*Stated exercise*.
Pick out each line of the items below that contains the word "dimensions", and copy those lines without changes.

*Input material*.
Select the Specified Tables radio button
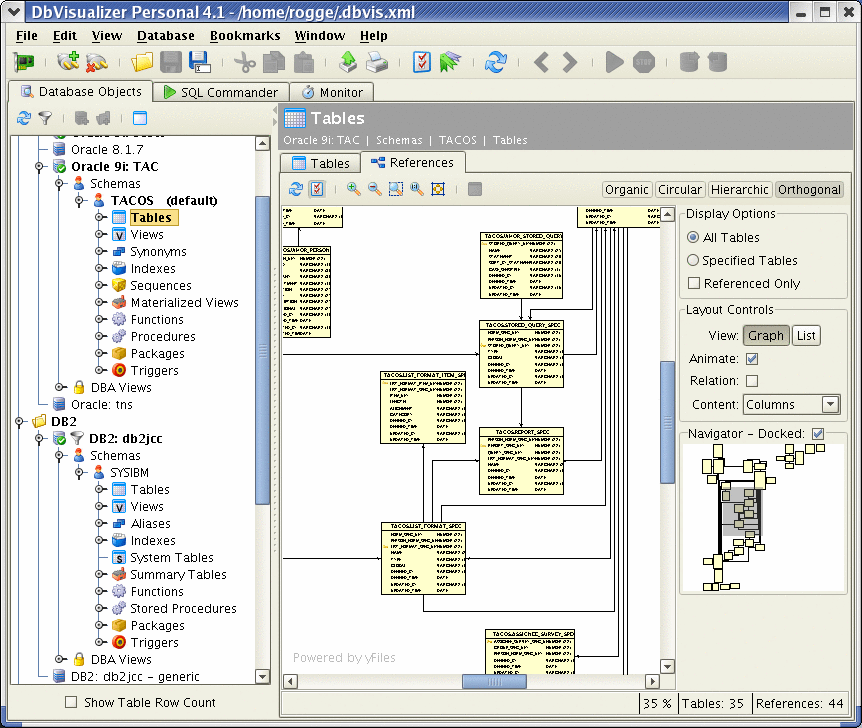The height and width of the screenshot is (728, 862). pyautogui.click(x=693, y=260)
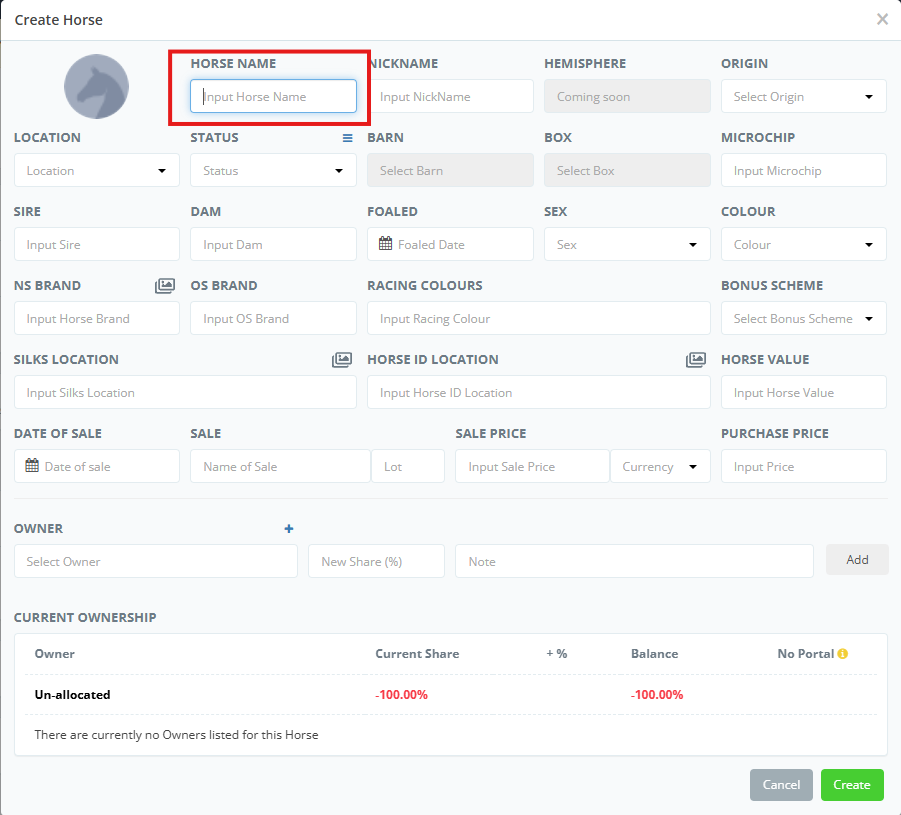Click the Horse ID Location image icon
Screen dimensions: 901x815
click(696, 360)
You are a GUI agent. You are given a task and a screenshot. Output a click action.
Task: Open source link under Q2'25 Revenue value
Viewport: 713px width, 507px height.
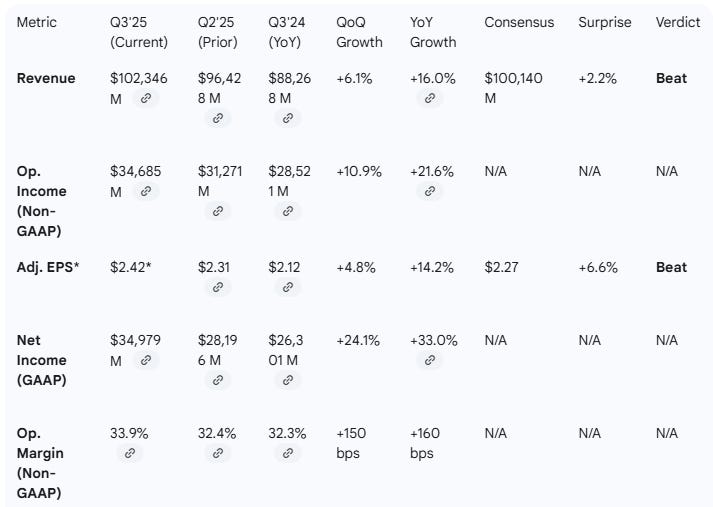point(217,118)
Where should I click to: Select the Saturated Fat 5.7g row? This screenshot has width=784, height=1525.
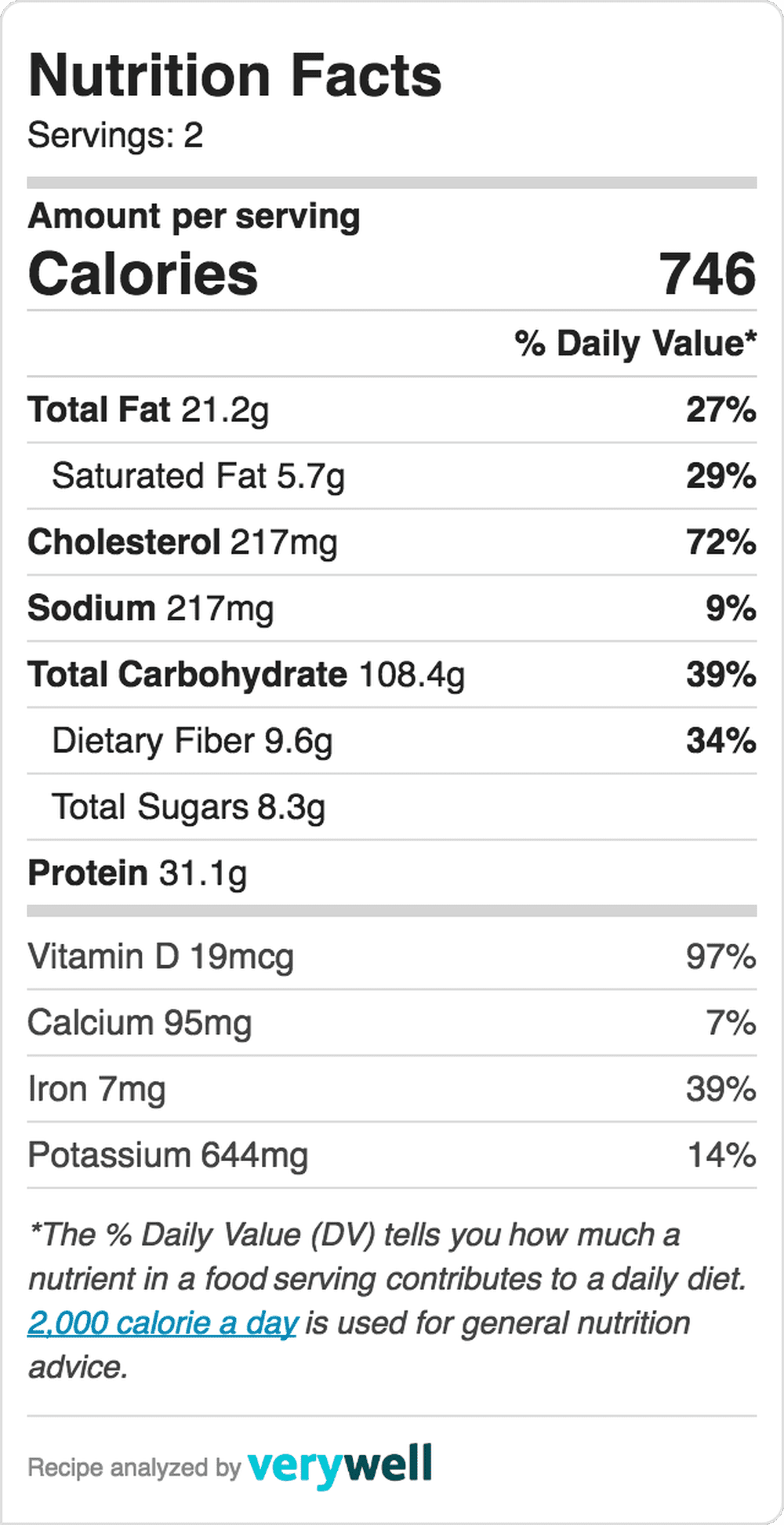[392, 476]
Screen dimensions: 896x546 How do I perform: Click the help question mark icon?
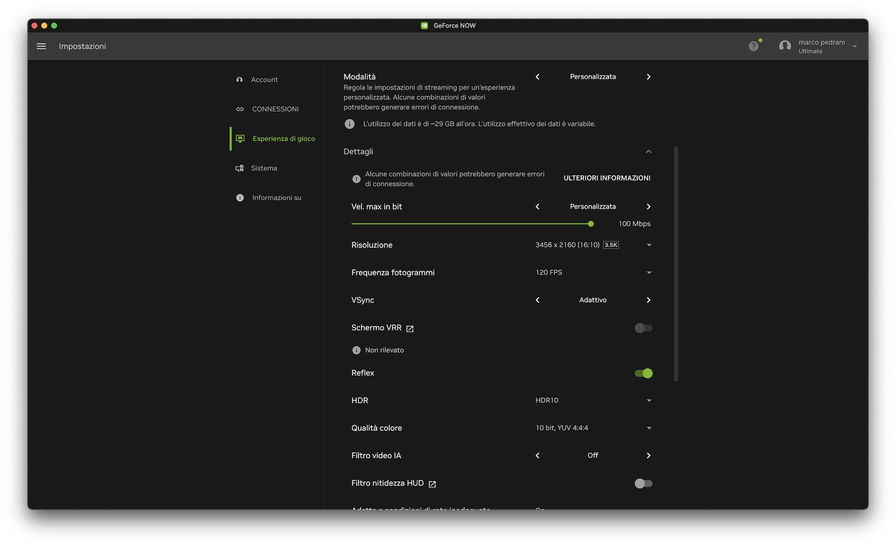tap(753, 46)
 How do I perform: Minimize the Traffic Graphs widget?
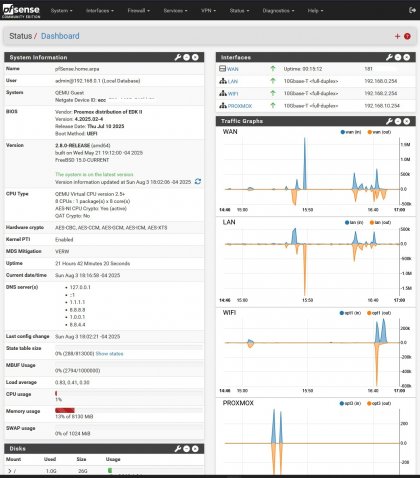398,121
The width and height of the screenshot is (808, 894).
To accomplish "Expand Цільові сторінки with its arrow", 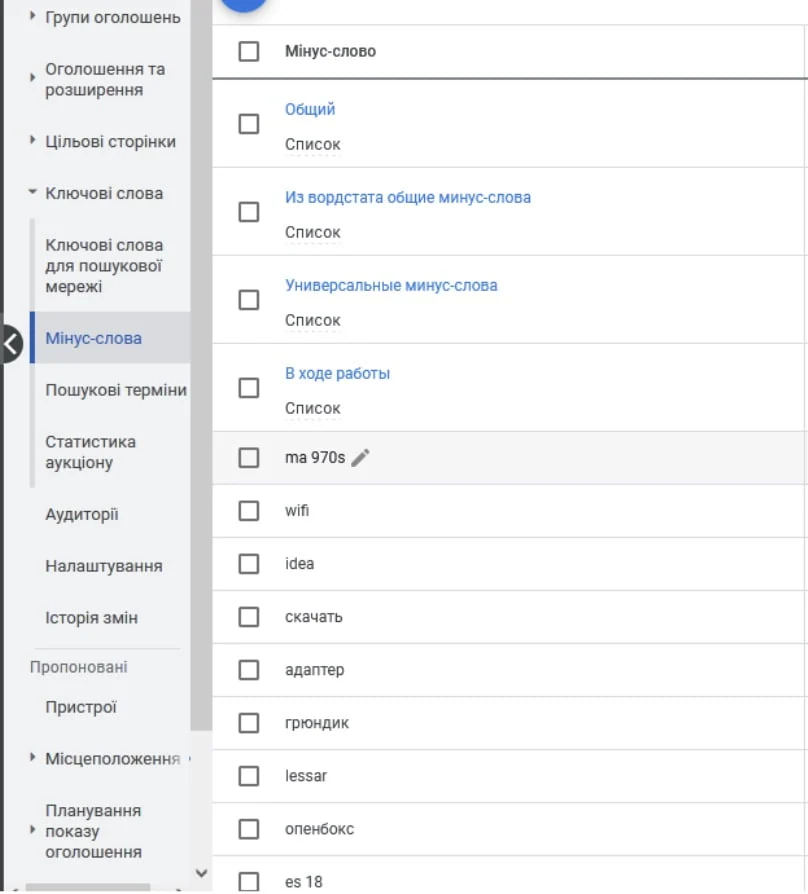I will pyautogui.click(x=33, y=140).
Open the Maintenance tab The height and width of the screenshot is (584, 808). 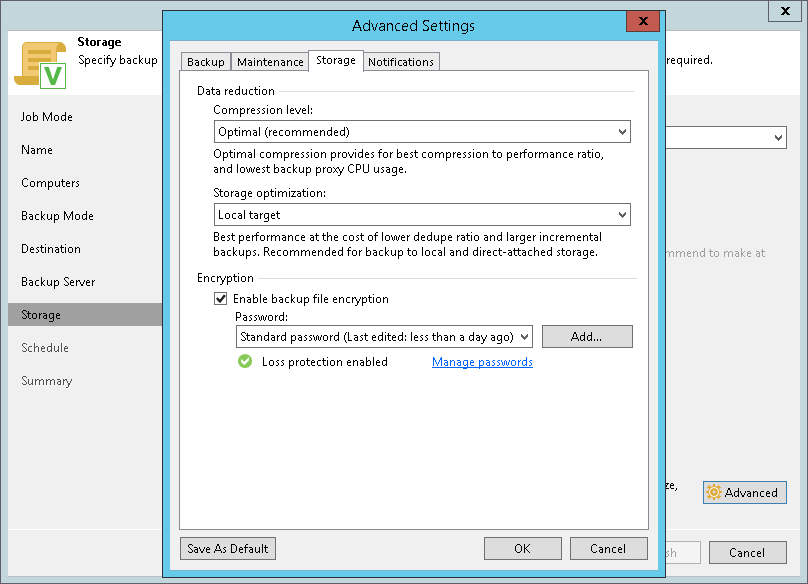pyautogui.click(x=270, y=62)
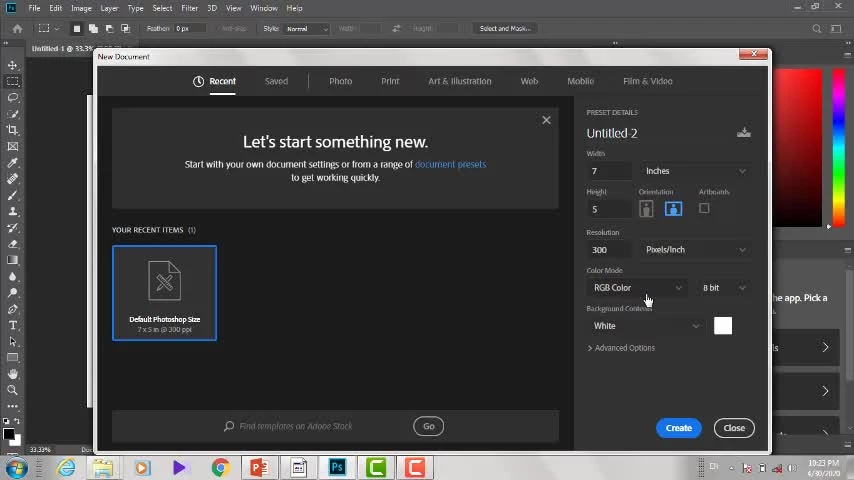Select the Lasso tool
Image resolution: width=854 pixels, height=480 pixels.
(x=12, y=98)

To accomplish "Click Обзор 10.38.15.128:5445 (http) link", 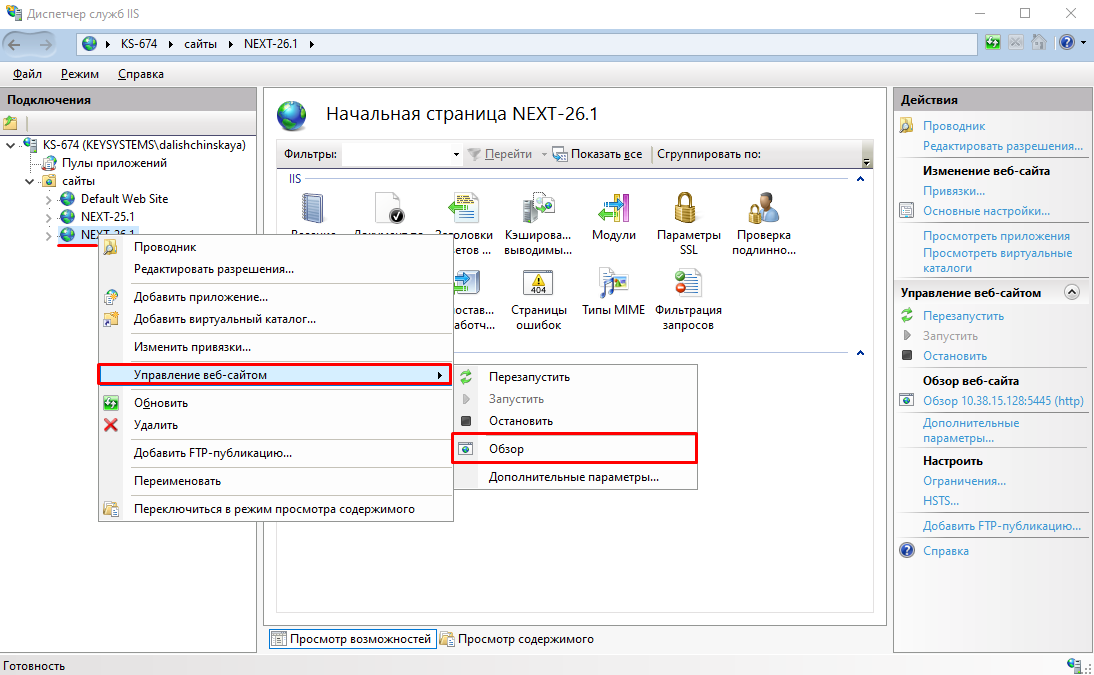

*Final result*.
Screen dimensions: 901x815
Screen dimensions: 896x546 How do I perform: Click the help question mark icon?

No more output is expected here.